Viewpoint: Pay, Rating Practices Recipe for a New Crisis

Instead of obsessing over how much financial institution executives are paid, Congress and the administration should focus on what they get paid for.

The financial regulatory reform bill that just passed the House does not address compensation structures within financial institutions that reward employees for taking risks that destabilized the global financial system. Congress and regulators should require financial institutions to adopt compensation incentives that avoid systemic risk.

Perverse compensation policies were largely responsible for the origination of the mortgages that experienced shockingly high default rates, inaccurate ratings for mortgage-backed securities and overleveraging of MBS. The results were steep market-value declines of MBS, margin calls on leveraged MBS and markdowns by financial institutions that depleted capital, froze credit and caused rating downgrades that triggered payment and collateral posting obligations under private contracts such as credit-default swaps. Clearly, perverse compensation incentives contributed heavily to the financial crisis.
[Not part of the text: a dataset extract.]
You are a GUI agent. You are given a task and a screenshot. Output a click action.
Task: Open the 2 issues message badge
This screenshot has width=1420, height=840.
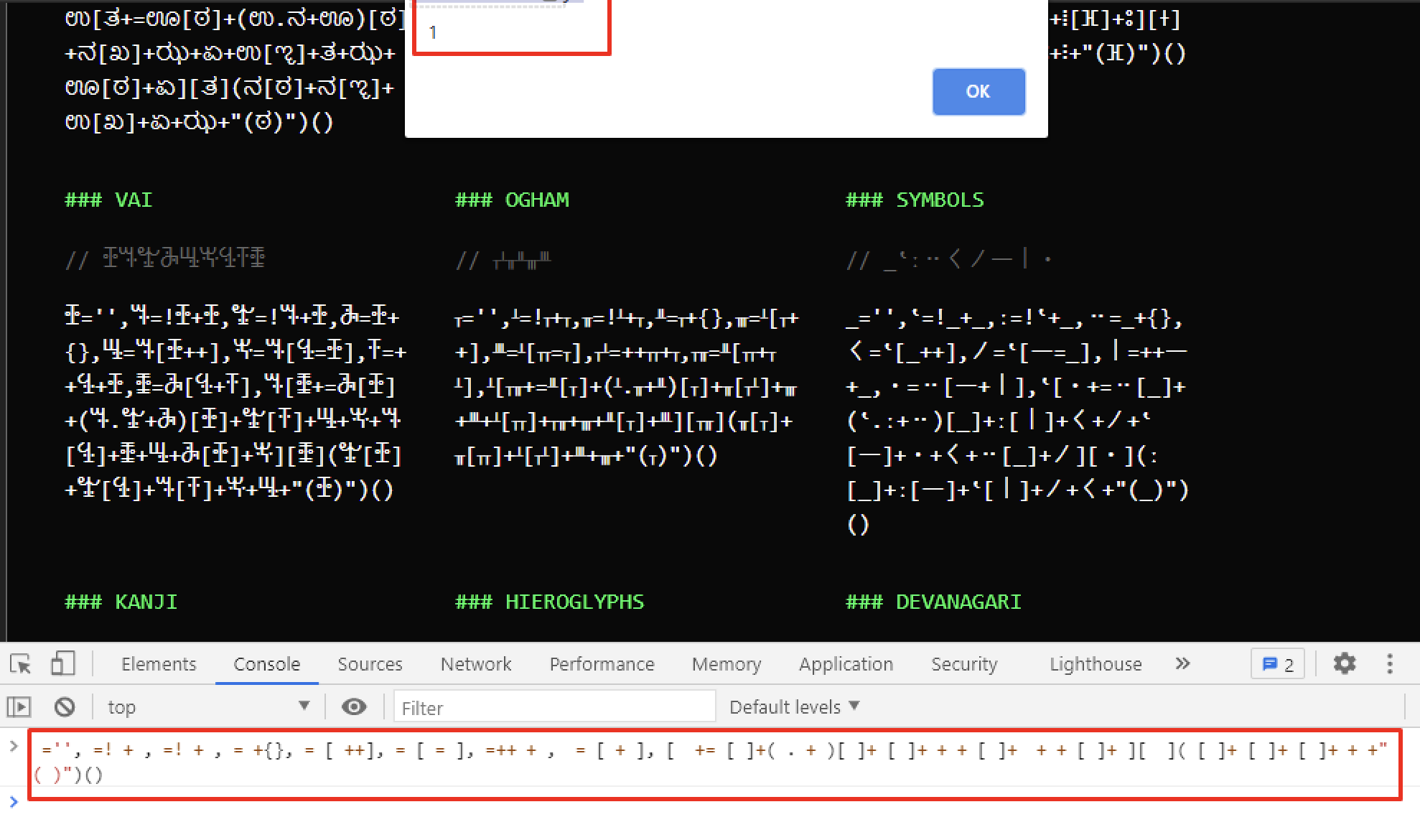[x=1278, y=664]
The first link in the chain leading to the financial crisis was the mortgage lender who paid employees for every mortgage originated even if it promptly defaulted. The lender also paid these employees more for originating high-interest loans even where the borrower qualified for a lower interest rate. This provided incentive for those employees to: help borrowers falsify their credit information, choose appraisers who provided higher values than the homes were worth, ignore red flags indicating that homes were not the borrower's primary residence and lure borrowers into loans they couldn't afford.

Congress and regulators should require mortgage originators to tie employees' compensation to the performance of the mortgages they originate. Bonuses could be paid over three years (most mortgage defaults occur within three years during normal times) and the unpaid portion forfeited in the event the mortgage defaulted due to poor credit underwriting.

The rating agencies were the second link. Fannie Mae, Freddie Mac and bond insurers have collected billions of dollars from mortgage originators because they failed to underwrite mortgages in accordance with stated diligence guidelines. Loan file reviews have revealed that more than 75% of loans violated these guidelines. Why didn't the rating agencies, which had full access to these loan files, discover or reflect these poor underwriting practices in their ratings? Perhaps because compensation was weighted heavily toward revenue production at the expense of accuracy and transparency and because analysts were not adequately compensated nor encouraged to challenge rating methodology, especially where it threatened a major revenue stream.

Had compensation been tied to rating accuracy, would the rating agencies have better adjusted their models for the lack of historical performance data regarding loans that never existed until recently, such as loans with teaser rates that later spike to unaffordable monthly payments, or option loans and negative-amortization mortgages that allow borrowers to skip low monthly payments that are then added the principal amount of the mortgage? Would the increase in appraised values to historic levels have raised concerns about loan-to-value ratios? Would the change in the mortgage business to an originate-and-sell model that involved the retention of little risk have prompted a more rigorous investigation into the originators' internal controls over the conduct of their employees in the origination process?

The SEC should require rating agencies to tie compensation to rating accuracy and transparency as a precondition to Nationally Recognized Statistical Rating Organization status. Moreover, NRSROs should be required to disclose their compensation policies so that failure to follow them would be a basis for liability.

That leads to the last link. Commercial and investment banks leveraged highly rated MBS as high as 35:1 without discovering the mortgage underwriting and rating failures referred to above. It is true that the rating agencies had better access to more data than the banks. But the banks were more sophisticated and had more resources than the rating agencies. So why didn't the banks respond to the red flags raised before 2007, when the crisis began? Again, much of the answer lies in compensation policies, particularly the policy of paying large bonuses based on the prior year's contribution to earnings. Banking regulators should require that bonuses for a given year be paid after the performance of the assets acquired in that year can be measured.

It is arguable that Lehman Brothers and Bear Stearns would not have failed if the mortgages backing the MBS they leveraged had been underwritten by people whose compensation was tied to their performance rather than the dollar volume of mortgages originated. It is likely that those failures would not have occurred if MBS been rated by analysts that were rewarded for rating accuracy and transparency as much as for revenue production, or had the rating agencies paid those responsible for challenging rating methodology as much as they paid the analysts for issuing triple-A ratings that were subsequently downgraded to junk. And perhaps Lehman and Bear would not have failed if their employees' compensation were tied to the performance of the assets they put on the banks' books.